Dari 12 persen RTH Kota Bandung, terdiri dari permakaman, taman kota, hutan kota, sempadan jalan yang tidak dibeton atau terbangun, dan lahan pertanian. Dalam konteks ketahanan pangan, perkebunan kota hanya salah satu dari solusi yang harus dijalankan. Solusi lainnya adalah mempertahankan lahan-lahan pertanian yang ada agar tidak beralih fungsi jadi bangunan.

Namun data yang ada, Bandung mengalami penyusutan luas lahan sawah yang sangat hebat. Pada tahun 2003, Kota Bandung masih memiliki 2.104 hektare lahan sawah. Tahun 2017, luasnya tersisa tinggal 725 hektare. Artinya, dalam kurun 14 tahun terjadi pengurangan luas lahan sawah sebanyak 1.379 hektare. Atau, 98,5 hektare setiap tahunnya.

Pemerintah Kota Bandung tercatat memiliki lahan sawah abadi di kawasan timur seluas 32,4 hektar. Hasil panen dari sawah abadi itu hanya sanggup mencukupi 5 persen dari total kebutuhan warga Kota Bandung sebanyak 600 ton beras per hari. Kebutuhan pangan Kota Bandung 96,47 persen berasal dari daerah lain di luar Bandung. Artinya, ketahanan pangan Kota Bandung menemukan tantangan realitas yang berat.

Di sisi lain, Meiki melihat sejauh ini belum ada upaya ketat yang dilakukan Pemkot Bandung dalam mengunci lahan-lahan pertanian dari alih fungsi lahan. Perlindungan lahan pertanian harus dalam bentuk regulasi, yaitu memasukkan lahan pertanian ke dalam Rencana Detail Tata Ruang (RDTR) bahwa lahan tersebut tidak bisa beralih fungsi selain pertanian.
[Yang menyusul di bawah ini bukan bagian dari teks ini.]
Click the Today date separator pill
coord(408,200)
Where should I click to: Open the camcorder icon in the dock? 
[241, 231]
“Lahan pertanian di Bandung kayaknya belum dikunci di RDTR. Tidak cukup ketahanan pangan mengandalkan urban farming, karena ada lahan pertanian yang berada di wilayah administrasi Kota Bandung. Itu harus dipertahankan, karena bisa menjadi andalan juga untuk memenuhi aspek ketahanan pangan,” katanya.
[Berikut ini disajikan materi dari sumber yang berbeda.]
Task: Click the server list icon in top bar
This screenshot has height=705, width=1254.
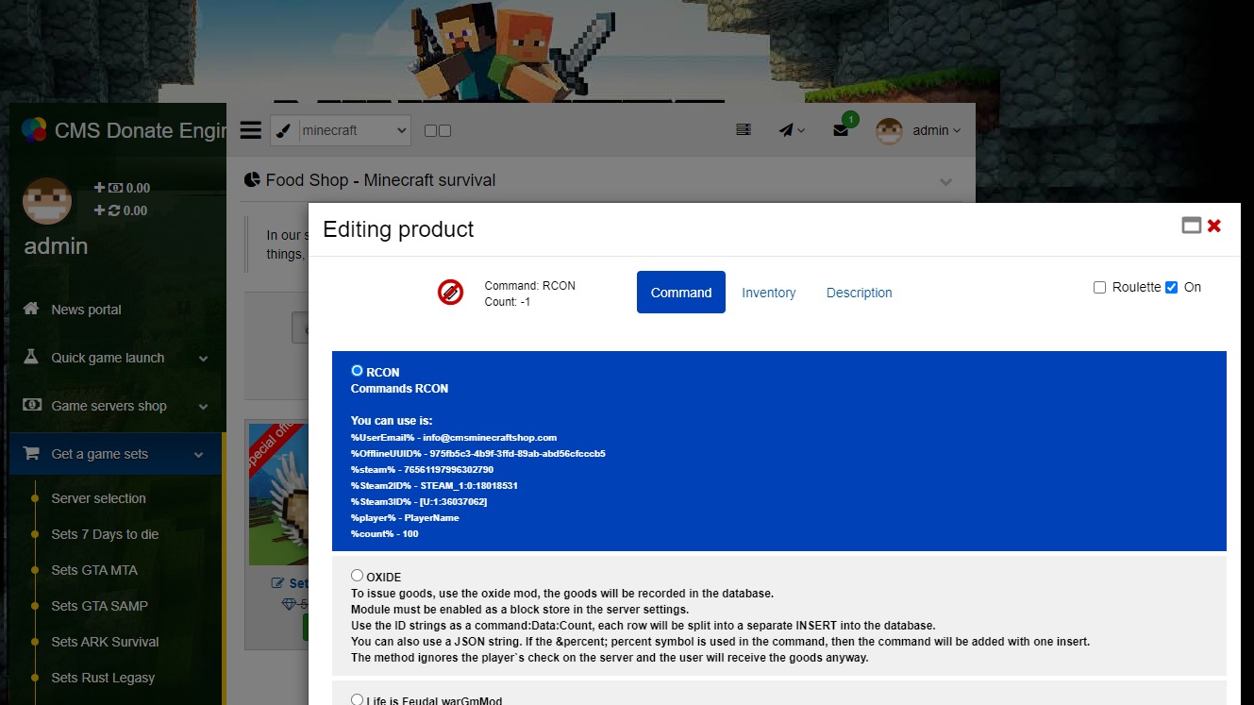Action: [x=744, y=130]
Tantangan lainnya, konsep urban farming harus terjalin dengan pengelolaan sampah. Sampah Kota Bandung yang per harinya mencapai 1.500 ton, bisa dikurangi dengan urban farming ini. Artinya, sampah-sampah pangan harus diolah menjadi pupuk dalam urban farming, sehingga sampah yang dibuang ke TPA akan berkurang.